Glovia myelin research institute

ミエリンの細胞質にあるMBPが、 アルツハイマー型認知症のカギを握っている

MBPは、ミエリンとオリゴデンドロサイトをつかさどっている

「ミエリン仮説」のキーポイントは、ミエリンとミエリンを作るオリゴデンドロサイトです。その二つの機能をつかさどるのが、MBP(myelin basicprotein)です。

ミエリンは、脂質の二重膜の外膜同士と内膜同士が接しています。MBPは、その内膜同士が接する細胞質に存在しています(図版⑪)。ミエリンを構成する他のタンパク質(PLP、CNPase、MAGなど)もありますが、これまでの研究から、MBPの際立った重要性が確認されています。

私たちは超老齢マウス(30ヵ月齢)や脱髄モデルマウスを作製し、脱髄と再ミエリン化の過程で、ミエリン関連分子の変化について調べました。その結果、ミエリンに異常が起こるときにはまず、ミエリン膜構成分子のMBPに変化があることを明らかにしました。また、ミエリンが形成されるとき、軸索とオリゴデンドロサイトの間のコミュニケーションが必須です。

そのコミュニケーションの主役としてMBPが関与しているうえ、その前の前駆細胞であるOPCの分化にも関与しています。

MBPがないと、OPCは分化が抑制される

MBPを完全に欠損させたマウスの報告はこれまでにありませんが、それに近い変異マウス(シバラーマウス)が存在します。シバラーマウスは、MBP遺伝子のエクソンのうち3~7までがない劣性遺伝のミュータントマウスです。

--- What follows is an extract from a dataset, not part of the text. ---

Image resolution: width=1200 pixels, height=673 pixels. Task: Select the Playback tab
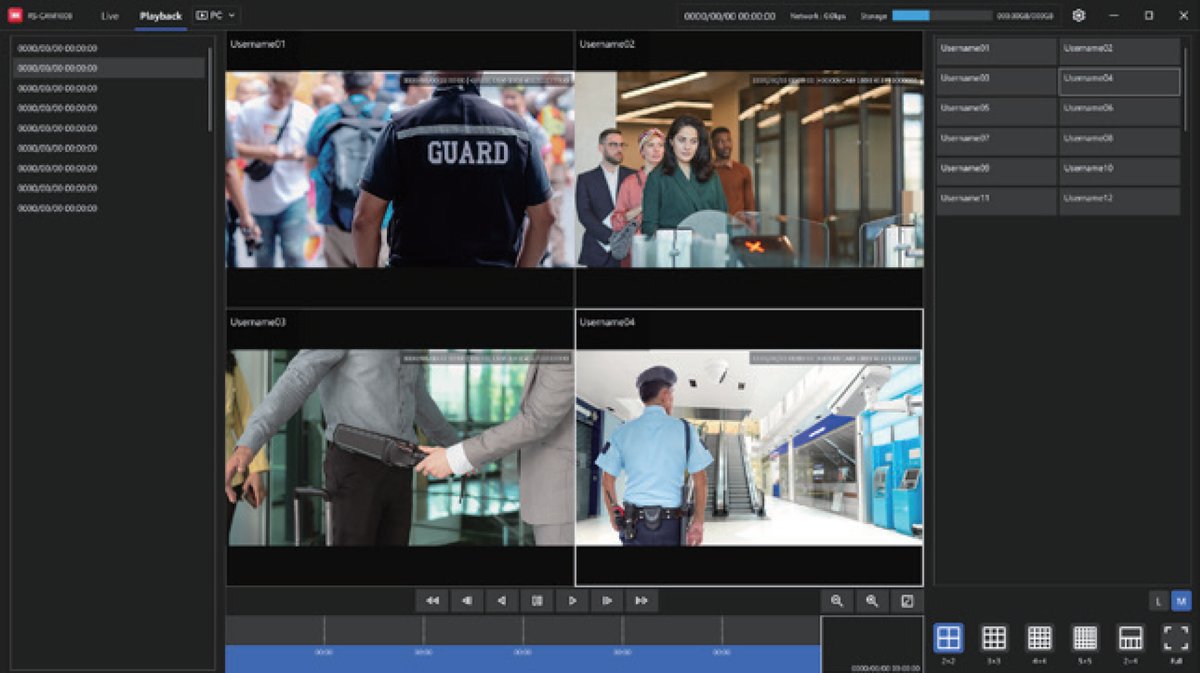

シバラーマウスはMBPが欠損しているため、ミエリンは外膜同士が接する部位のみが薄く残っているだけです。電気信号が伝わらず、生後10日目頃(動き始める頃)から、からだの細かな震えが始まります。加齢とともに運動失調となり、からだを持ち上げるなどの刺激を与えるとけいれん発作を起こし、100日ほどで死に至ります。

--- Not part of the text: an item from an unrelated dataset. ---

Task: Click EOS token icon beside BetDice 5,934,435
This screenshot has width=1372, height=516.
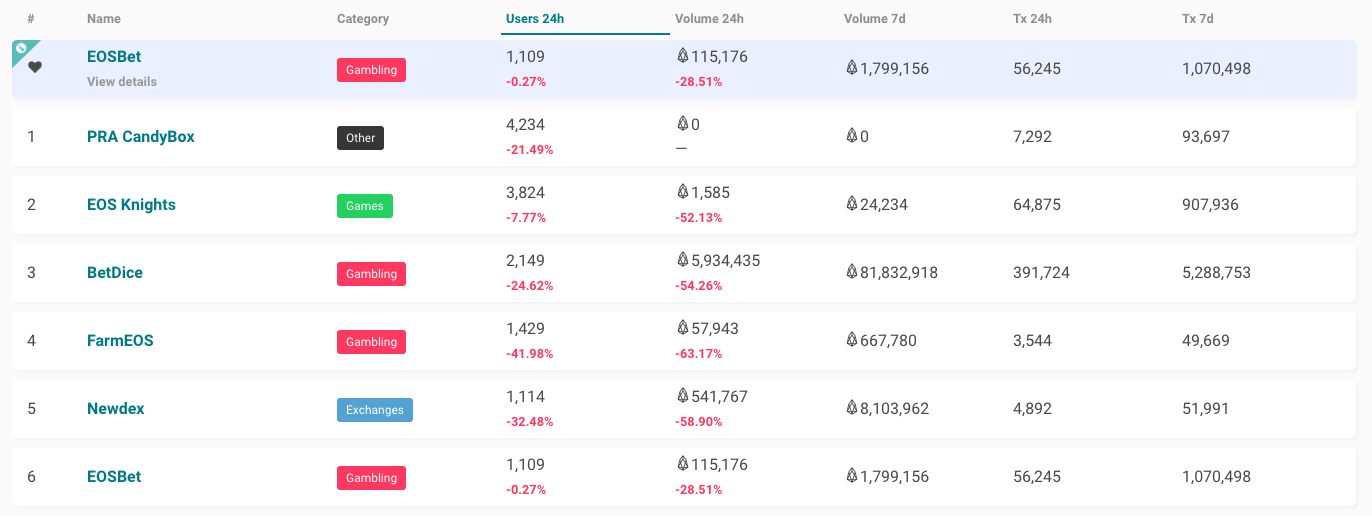Action: [x=683, y=260]
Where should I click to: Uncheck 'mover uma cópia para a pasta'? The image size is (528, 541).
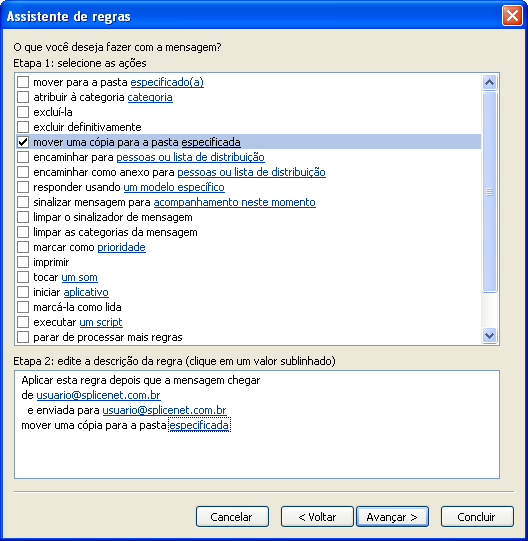coord(23,142)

私たちはvitroの系でシバラーマウスのOPCの性質を調べましたが、OPCは分化が抑制されていました。また、ニューロンとの共培養の系で、ミエリン膜の不完全形成をすることも確認しています。

これらのことから、MBPはミエリンの構築はもちろんのこと、ミエリン異常が起こっているアルツハイマー型認知症のカギを握るといってよいほど重要なタンパク質であることが分かります。

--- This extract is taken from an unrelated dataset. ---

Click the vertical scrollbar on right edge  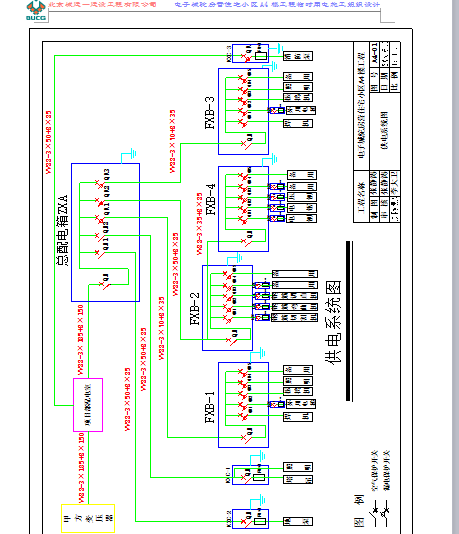456,267
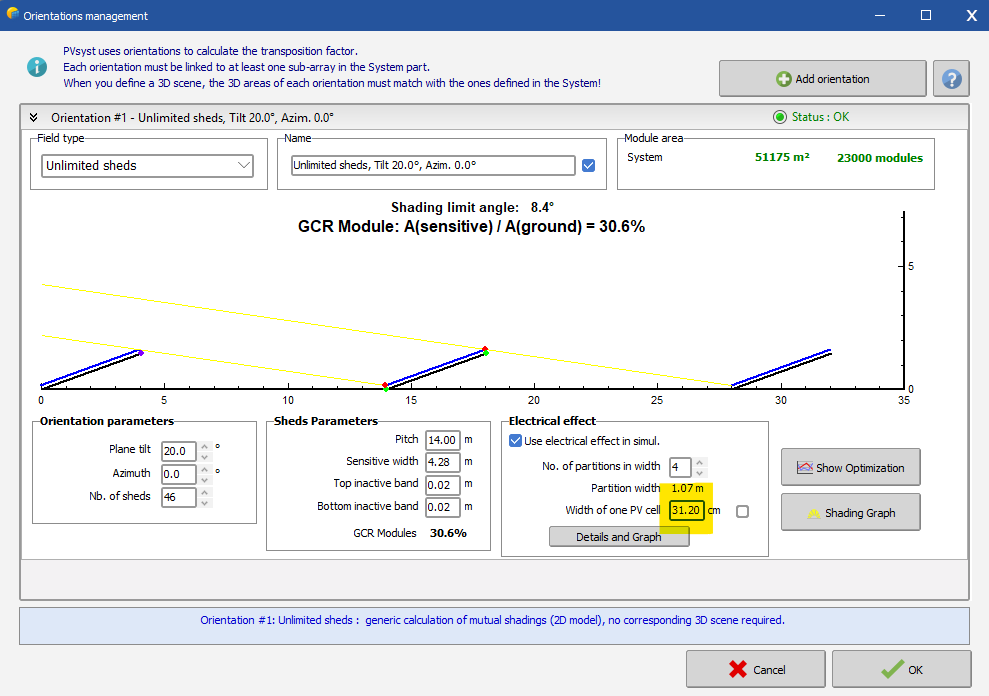Image resolution: width=989 pixels, height=696 pixels.
Task: Click the blue info icon at top left
Action: [37, 67]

脳内にアミロイドβが増加する原因も、MBPの欠損にある

APP(アミロイド前駆体タンパク質)がβ-セクレターゼとγ-セクレターゼで切り出されると毒性を持つアミロイドβが作られます。ADAMS familyに属するα-セクレターゼが最初に働くと、毒性のない可溶性sAPPαが作られます

これまでの研究で、シバラーマウス(MBPのエクソン3~7が欠損)の脳では、sAPPαをつくる回路(α-セクレターゼが働くいわゆる「非アミロイド産生経路」)が阻害されています。そのため、APPからsAPPαが発現せず、アミロイドβが作られてしまいます。

さらに、MBP欠損マウスの脳では、可溶性アミロイドβオリゴマーの発現が認められることから、MBPがAPPのプロセッシング調節に重要な役割を持つことが明らかになりました。